Abstract: Robust estimation is a crucial and still challenging task, which involves estimating model parameters in noisy environments. Although conventional sampling consensus-based algorithms sample several times to achieve robustness, these algorithms cannot use data features and historical information effectively. In this paper, we propose RLSAC, a novel Reinforcement Learning enhanced SAmple Consensus framework for end-to-end robust estimation. RLSAC employs a graph neural network to utilize both data and memory features to guide exploring directions for sampling the next minimum set. The feedback of downstream tasks serves as the reward for unsupervised training. Therefore, RLSAC can avoid differentiating to learn the features and the feedback of downstream tasks for end-to-end robust estimation. In addition, RLSAC integrates a state transition module that encodes both data and memory features. Our experimental results demonstrate that RLSAC can learn from features to gradually explore a better hypothesis. Through analysis, it is apparent that RLSAC can be easily transferred to other sampling consensus-based robust estimation tasks. To the best of our knowledge, RLSAC is also the first method that uses reinforcement learning to sample consensus for end-to-end robust estimation. We release our codes at https://github.com/IRMVLab/RLSAC.

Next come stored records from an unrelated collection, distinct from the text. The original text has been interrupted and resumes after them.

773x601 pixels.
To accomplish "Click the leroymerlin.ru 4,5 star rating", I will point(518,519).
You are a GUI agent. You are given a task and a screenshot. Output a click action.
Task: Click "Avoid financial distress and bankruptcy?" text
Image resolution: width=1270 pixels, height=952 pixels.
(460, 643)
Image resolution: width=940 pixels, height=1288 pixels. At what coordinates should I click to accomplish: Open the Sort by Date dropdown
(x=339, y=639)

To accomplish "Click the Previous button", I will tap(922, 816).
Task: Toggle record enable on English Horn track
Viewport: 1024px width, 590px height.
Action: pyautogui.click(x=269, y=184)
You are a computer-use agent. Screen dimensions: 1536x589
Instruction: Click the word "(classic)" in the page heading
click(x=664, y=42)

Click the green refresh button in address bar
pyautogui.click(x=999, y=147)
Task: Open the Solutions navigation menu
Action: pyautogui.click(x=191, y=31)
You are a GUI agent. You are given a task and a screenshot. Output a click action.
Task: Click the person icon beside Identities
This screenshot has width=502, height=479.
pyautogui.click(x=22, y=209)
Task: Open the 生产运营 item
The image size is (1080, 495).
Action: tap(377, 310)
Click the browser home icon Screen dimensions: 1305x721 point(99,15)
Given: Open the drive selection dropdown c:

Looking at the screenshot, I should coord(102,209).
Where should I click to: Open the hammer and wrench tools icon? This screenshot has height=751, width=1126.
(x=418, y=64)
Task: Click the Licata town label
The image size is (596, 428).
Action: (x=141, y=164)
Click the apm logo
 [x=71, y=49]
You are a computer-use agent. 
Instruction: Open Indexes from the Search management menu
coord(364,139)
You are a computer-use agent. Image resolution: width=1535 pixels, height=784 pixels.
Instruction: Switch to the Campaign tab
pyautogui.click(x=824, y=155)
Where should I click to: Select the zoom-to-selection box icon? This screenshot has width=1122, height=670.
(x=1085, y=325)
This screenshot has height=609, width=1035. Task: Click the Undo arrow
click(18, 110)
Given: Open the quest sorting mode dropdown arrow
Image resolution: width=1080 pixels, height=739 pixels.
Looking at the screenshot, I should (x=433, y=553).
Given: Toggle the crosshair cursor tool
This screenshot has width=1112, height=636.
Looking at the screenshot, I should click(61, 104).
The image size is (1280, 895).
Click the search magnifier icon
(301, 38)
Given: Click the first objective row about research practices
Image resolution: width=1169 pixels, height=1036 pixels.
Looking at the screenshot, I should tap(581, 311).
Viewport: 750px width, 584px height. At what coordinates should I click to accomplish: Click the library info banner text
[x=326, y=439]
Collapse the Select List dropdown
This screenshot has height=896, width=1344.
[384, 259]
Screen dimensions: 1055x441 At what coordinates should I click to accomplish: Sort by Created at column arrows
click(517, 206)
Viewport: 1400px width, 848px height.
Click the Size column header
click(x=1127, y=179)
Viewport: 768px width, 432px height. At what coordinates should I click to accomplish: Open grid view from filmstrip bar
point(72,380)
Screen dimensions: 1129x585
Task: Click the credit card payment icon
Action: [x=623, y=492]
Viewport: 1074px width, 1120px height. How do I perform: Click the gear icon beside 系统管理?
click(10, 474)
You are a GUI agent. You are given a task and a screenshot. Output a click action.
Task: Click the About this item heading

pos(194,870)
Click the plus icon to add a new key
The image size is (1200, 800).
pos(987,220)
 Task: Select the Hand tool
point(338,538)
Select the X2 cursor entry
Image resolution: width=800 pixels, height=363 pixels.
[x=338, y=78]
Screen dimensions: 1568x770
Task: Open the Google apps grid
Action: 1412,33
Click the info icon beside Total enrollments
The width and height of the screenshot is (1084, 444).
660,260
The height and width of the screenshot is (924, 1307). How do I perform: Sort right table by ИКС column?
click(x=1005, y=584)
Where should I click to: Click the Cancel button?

8.Adv-Inpainting: Generating Natural and Transferable Adversarial Patch via Attention-guided Feature Fusion

Authors:Yanjie Li, Mingxing Duan, Bin Xiao

Abstract: The rudimentary adversarial attacks utilize additive noise to attack facial recognition (FR) models. However, because manipulating the total face is impractical in the physical setting, most real-world FR attacks are based on adversarial patches, which limit perturbations to a small area. Previous adversarial patch attacks often resulted in unnatural patterns and clear boundaries that were easily noticeable. In this paper, we argue that generating adversarial patches with plausible content can result in stronger transferability than using additive noise or directly sampling from the latent space. To generate natural-looking and highly transferable adversarial patches, we propose an innovative two-stage coarse-to-fine attack framework called Adv-Inpainting. In the first stage, we propose an attention-guided StyleGAN (Att-StyleGAN) that adaptively combines texture and identity features based on the attention map to generate high-transferable and natural adversarial patches. In the second stage, we design a refinement network with a new boundary variance loss to further improve the coherence between the patch and its surrounding area. Experiment results demonstrate that Adv-Inpainting is stealthy and can produce adversarial patches with stronger transferability and improved visual quality than previous adversarial patch attacks.